• _Exercise requirements_: Starting at the line that contains "2024-08（2） (545, 2037)" and ending at the line that contains "2021-05（8） (221, 2240)", the lines below are to be given again exactly, with nothing added.

• _Records to process_:
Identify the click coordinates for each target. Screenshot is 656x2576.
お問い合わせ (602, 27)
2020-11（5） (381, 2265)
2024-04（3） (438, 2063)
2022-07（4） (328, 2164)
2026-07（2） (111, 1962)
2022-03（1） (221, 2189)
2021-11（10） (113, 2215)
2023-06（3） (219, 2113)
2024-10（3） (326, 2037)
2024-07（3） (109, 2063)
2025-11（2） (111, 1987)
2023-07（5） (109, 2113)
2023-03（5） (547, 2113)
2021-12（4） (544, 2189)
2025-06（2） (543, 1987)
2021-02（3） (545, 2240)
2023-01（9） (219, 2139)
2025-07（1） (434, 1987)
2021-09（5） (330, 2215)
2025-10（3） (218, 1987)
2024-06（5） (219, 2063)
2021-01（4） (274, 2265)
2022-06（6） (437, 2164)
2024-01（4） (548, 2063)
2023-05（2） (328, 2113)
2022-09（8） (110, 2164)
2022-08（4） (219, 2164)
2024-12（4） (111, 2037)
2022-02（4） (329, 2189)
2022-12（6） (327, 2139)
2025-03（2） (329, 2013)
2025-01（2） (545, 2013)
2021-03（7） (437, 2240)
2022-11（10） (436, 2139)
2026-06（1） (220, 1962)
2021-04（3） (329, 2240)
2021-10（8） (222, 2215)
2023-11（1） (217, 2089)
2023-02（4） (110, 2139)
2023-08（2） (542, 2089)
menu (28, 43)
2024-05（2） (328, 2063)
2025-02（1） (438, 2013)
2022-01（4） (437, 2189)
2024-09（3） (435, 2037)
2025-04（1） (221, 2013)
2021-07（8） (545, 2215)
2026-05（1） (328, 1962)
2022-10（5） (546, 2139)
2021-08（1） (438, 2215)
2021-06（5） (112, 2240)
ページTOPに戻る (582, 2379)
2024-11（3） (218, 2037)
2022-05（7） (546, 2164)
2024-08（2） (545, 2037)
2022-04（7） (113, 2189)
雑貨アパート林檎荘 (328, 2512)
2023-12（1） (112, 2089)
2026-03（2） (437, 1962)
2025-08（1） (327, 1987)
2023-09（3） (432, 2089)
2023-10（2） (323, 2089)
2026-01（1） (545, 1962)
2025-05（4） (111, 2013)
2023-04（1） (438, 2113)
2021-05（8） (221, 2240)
==
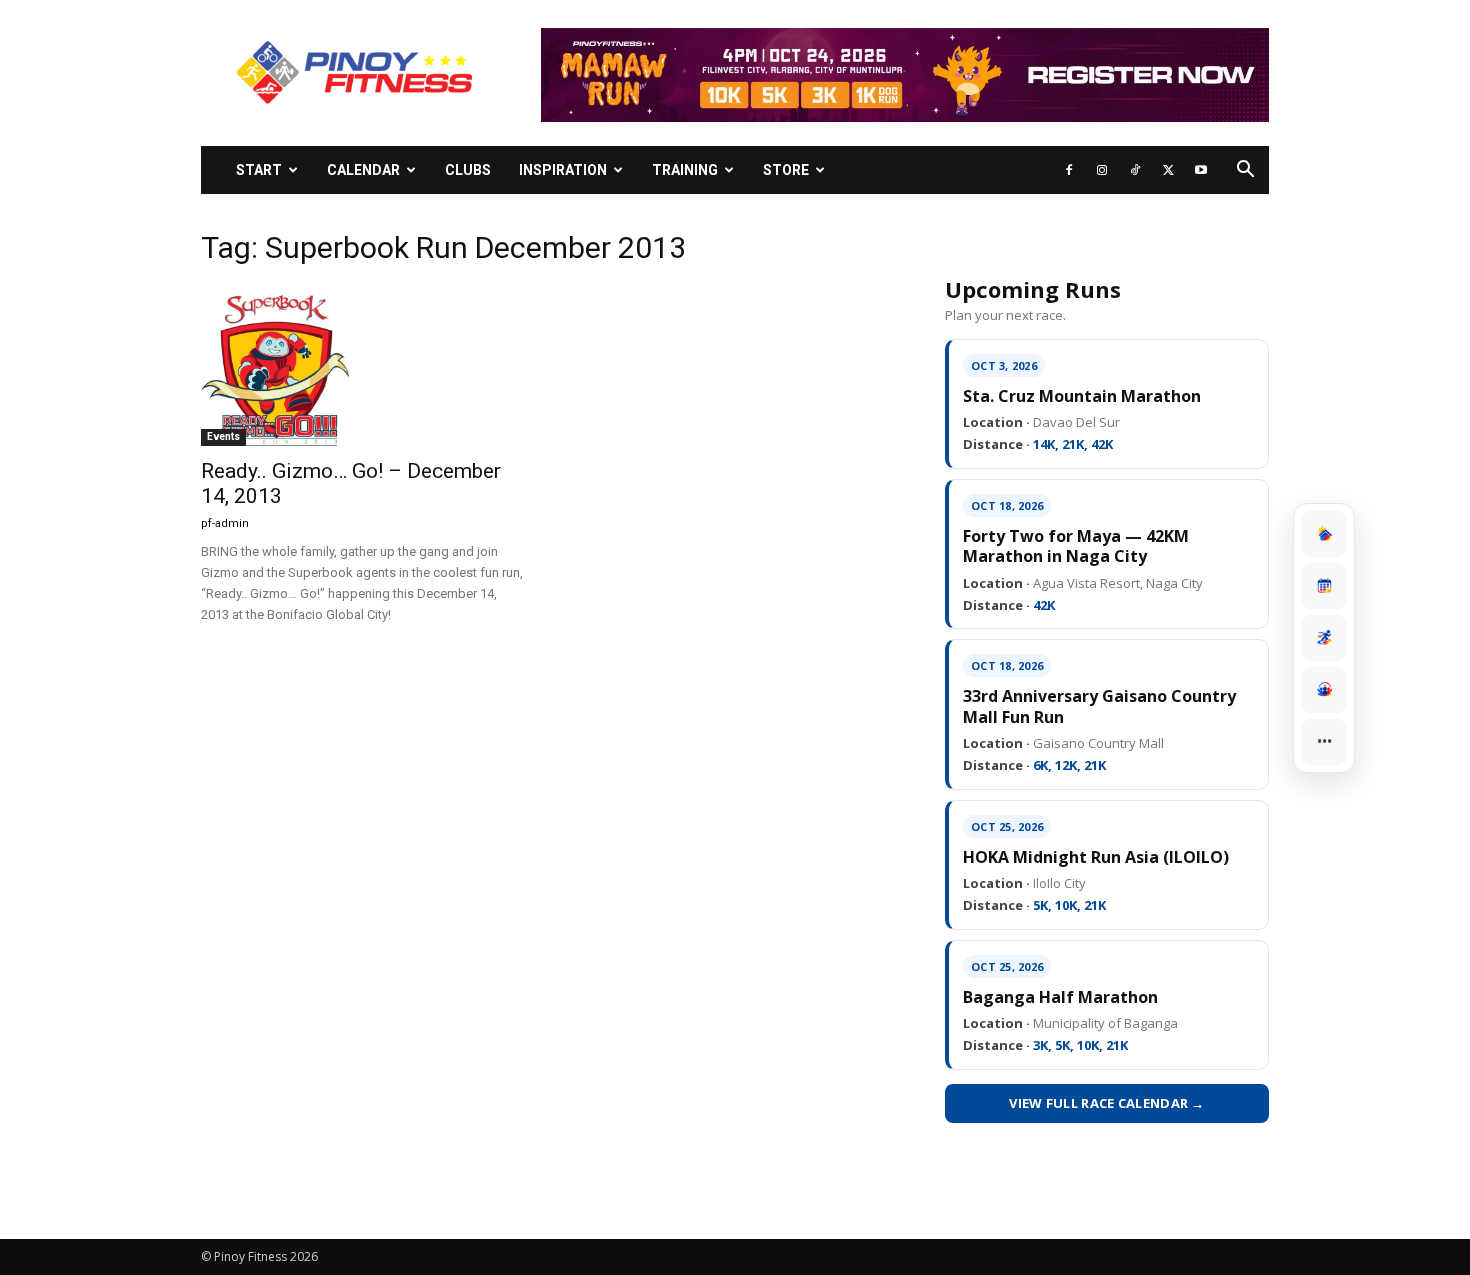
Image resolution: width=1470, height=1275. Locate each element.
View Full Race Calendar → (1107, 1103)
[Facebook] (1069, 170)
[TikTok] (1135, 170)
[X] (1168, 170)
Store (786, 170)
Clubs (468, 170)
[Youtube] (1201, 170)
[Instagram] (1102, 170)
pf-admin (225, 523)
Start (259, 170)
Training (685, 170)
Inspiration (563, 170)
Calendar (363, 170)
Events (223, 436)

• _Answer below_:
2024-08（2） (545, 2037)
2022-04（7） (113, 2189)
雑貨アパート林檎荘 (328, 2512)
2023-12（1） (112, 2089)
2026-03（2） (437, 1962)
2025-08（1） (327, 1987)
2023-09（3） (432, 2089)
2023-10（2） (323, 2089)
2026-01（1） (545, 1962)
2025-05（4） (111, 2013)
2023-04（1） (438, 2113)
2021-05（8） (221, 2240)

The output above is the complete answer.